## Given entries
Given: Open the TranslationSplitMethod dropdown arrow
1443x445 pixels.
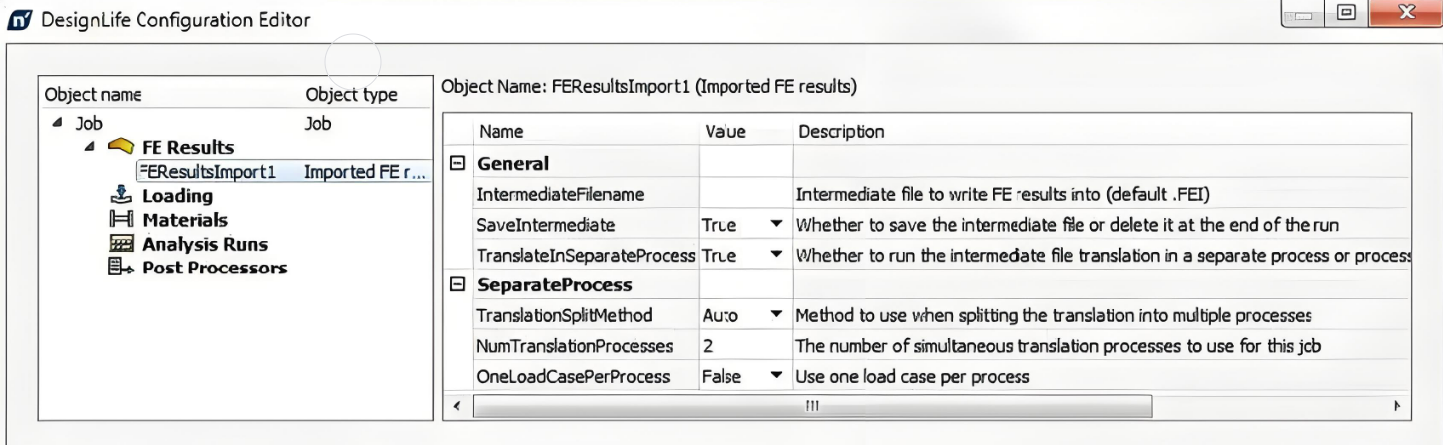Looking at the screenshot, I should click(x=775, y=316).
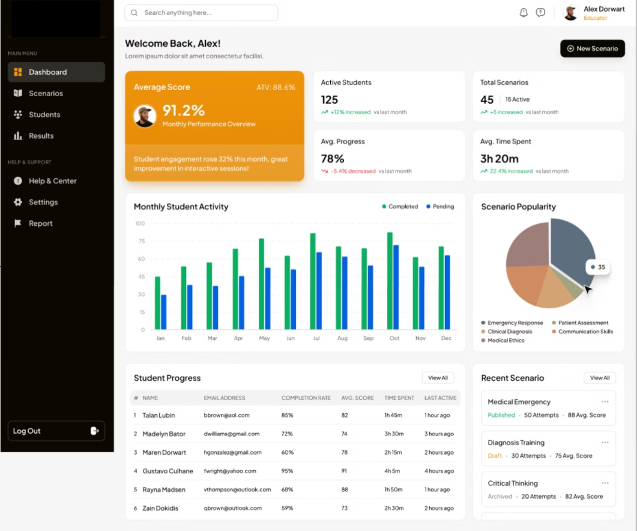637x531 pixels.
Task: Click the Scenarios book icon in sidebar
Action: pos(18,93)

--

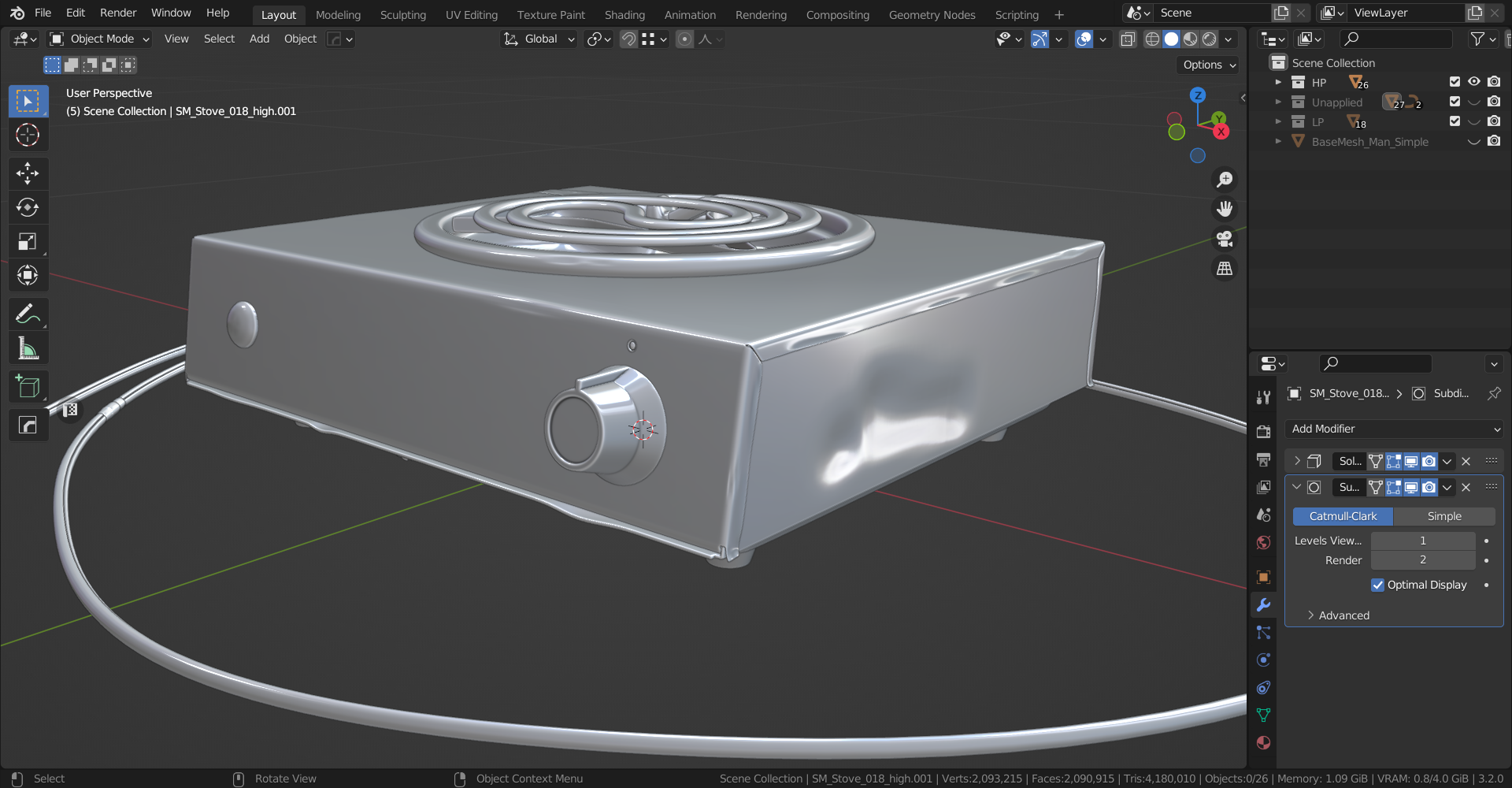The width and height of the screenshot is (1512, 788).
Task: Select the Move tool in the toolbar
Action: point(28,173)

* * *

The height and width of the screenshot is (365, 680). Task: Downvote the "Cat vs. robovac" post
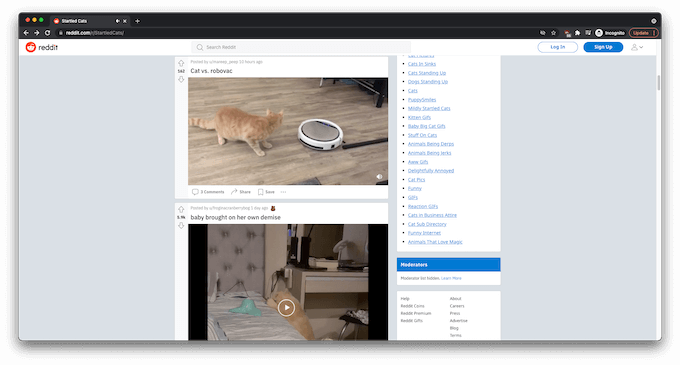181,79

## What needs to be done
Starting at the row containing "Given: Open the" and ending at the row containing "Action: pos(18,93)", rewrite those rows with "dropdown arrow" changed to "expand arrow" and nothing else altered. Omit the pictures.

## Result
Given: Open the TranslationSplitMethod expand arrow
1443x445 pixels.
Looking at the screenshot, I should click(x=775, y=316).
637x531 pixels.
Task: Click the Scenarios book icon in sidebar
Action: pos(18,93)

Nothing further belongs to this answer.